Kevin is a veterinarian and when he was in the Peace Corps, he helped a small African school get into the chicken business using a technique called Deep Liter. Now you, too, can learn these secrets.

After we made the video, we decided it needed some music. So, we asked another friend of mine, Ken Beecken, to write an original score. John Williams, watch out!


Robert Kennedy, Jr. Rocks the Fort 04/13/2009

Katie Hoffner used her magic wand to put together "Environmental Heroes to Provide Vision on How to Make Renewable Energy Communities a Reality" here in Fort Collins. And she did it in just a few weeks. Amazing.

Please feel free to use these photos for non-commercial use and for any use by non-profit organizing. And credit is much appreciated (please). All other uses restricted.


Midsummer Night's Dream 12/07/2008

A good friend of mine, Mako Beecken, wrote and directed this amazing Japanese language version of Shakespeare's classic. She heads the Colorado State University's Japanese Language Program - when she's not rewriting history.

I volunteered to be her Paparazzo for the event. Check it out. My lighting skills have improved - in large part due to Dave Hobby (a.k.a., "The Strobist"), whose blog and DVD are brilliant, and Joe McNally, whose books and online training classes are awesome. Both of this guys are close personal friends of mine have no idea who the heck I am, but they're the best.
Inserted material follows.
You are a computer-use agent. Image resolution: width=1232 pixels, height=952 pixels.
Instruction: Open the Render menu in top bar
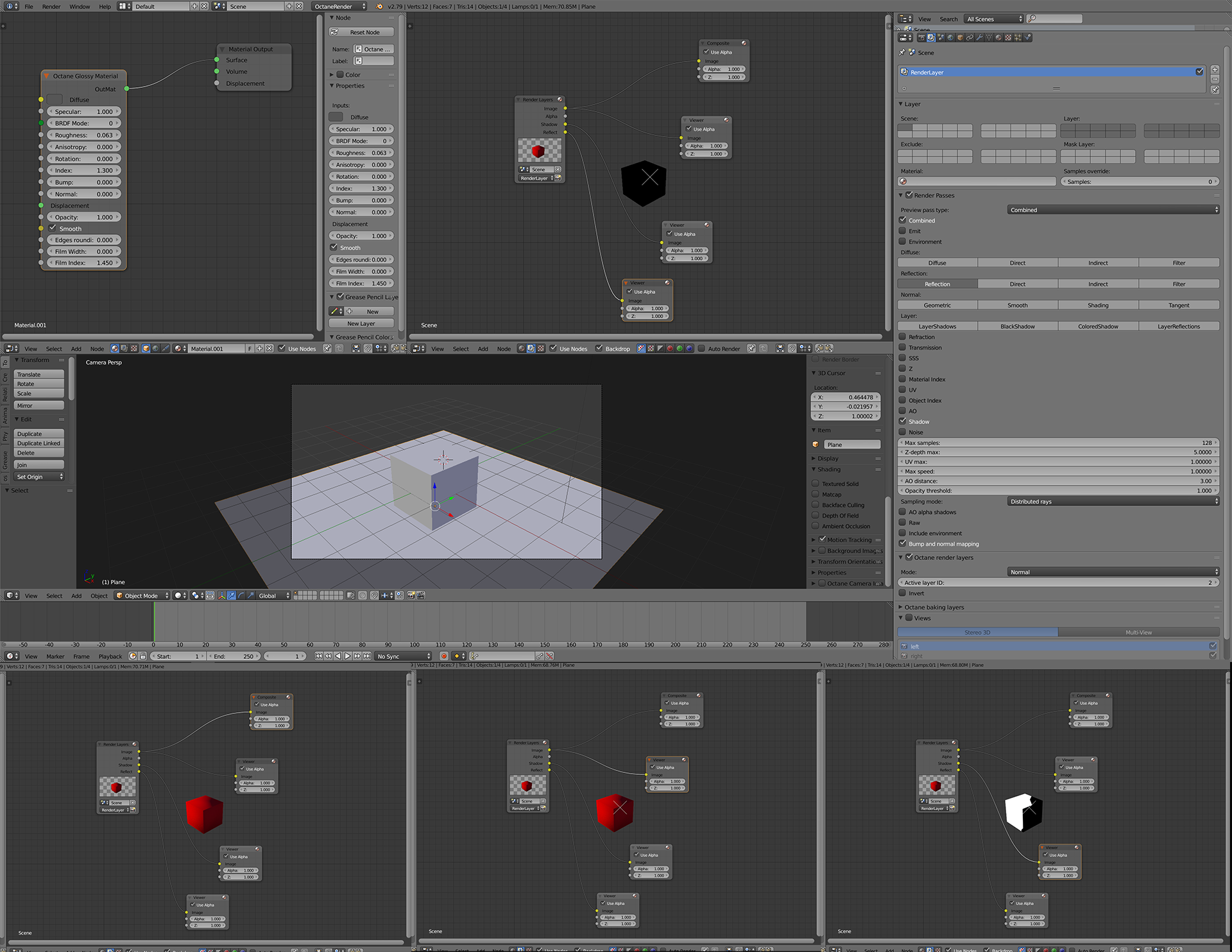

I do these kinds of projects for both generous and selfish reasons (hey, I get to use these skills in my high-end technical communication projects!), but at the end of the day, its really fun and energizing.


Be Local Winter 2009 Kick-off

Gailmarie does it again! 2,100+ folks showed up at the Opera Gallery to buy some fresh produce and to get an early start on Holiday shopping.

And here're the pictures to prove it: photo gallery (all rights reserved by Be Local Northern Colorado – use freely with photo credit "Be Local Northern Colorado").


Be Local Coupon Book 2006

The Be Local movement encourages buying and reinvesting your money (and soul) locally.

I was the official volunteer "paparazzo" for the awesome work of Gailmarie Kimmel and her team.


Blair Leasure's Award Winning Oil Painting

About 5 years ago, I showed a friend of mine, Blair Leasure, some of the photos I made in my early twenties (yes they had color back then, but no, they didn't have digital cameras). She liked the composition and proceeded to create the painting on the left. I think it looks much better than the original!

Dan's Boring Bio

Dan is a strategic communication engineer – combining system engineering, marketing, policy making, and communicating the results in a compelling photo journalistic package.

He is on a mission to connect to decision-makers (policy makers, governmental and non-governmental agencies, investors, and -- most importantly -- citizens) to key existing and emerging low carbon energy technology by designing outreach programs, demonstration projects, and communication pieces (articles, websites, and booklets).

Climate change and the environmental impacts of our collective use of energy pose one of the 21st Century’s most critical challenges. Dan believes that technology will only be a solution if decisions-makers choose wisely. This requires that key scientific and technical concepts be communicated in a meaningful, understandable, and actionable way. This doesn’t mean “dumbing down” or glossing over difficult content; it means teasing out the conceptual essence of the technology and presenting it in an inviting, understandable, and memorable way.

Dan received a Master of Science in Electrical and Computer Engineering from University of California, Davis in 1986. He has 20 years of professional experience in the high-tech sector as a product development engineer in areas ranging from cardiac pacemakers and undersea robotic vehicles to greenhouse control systems. Dan spent 7 years in Japan as a student and engineer doing product development and technology transfer. He is fluent in Japanese and can use chopsticks very well.

Occasionally Dan talks in the 3rd person, which is really confusing, but he's undergoing treatment at this time.

He holds 3 US patents, 1 Japanese patent, and has written and photographed several articles on energy and environment in popular press.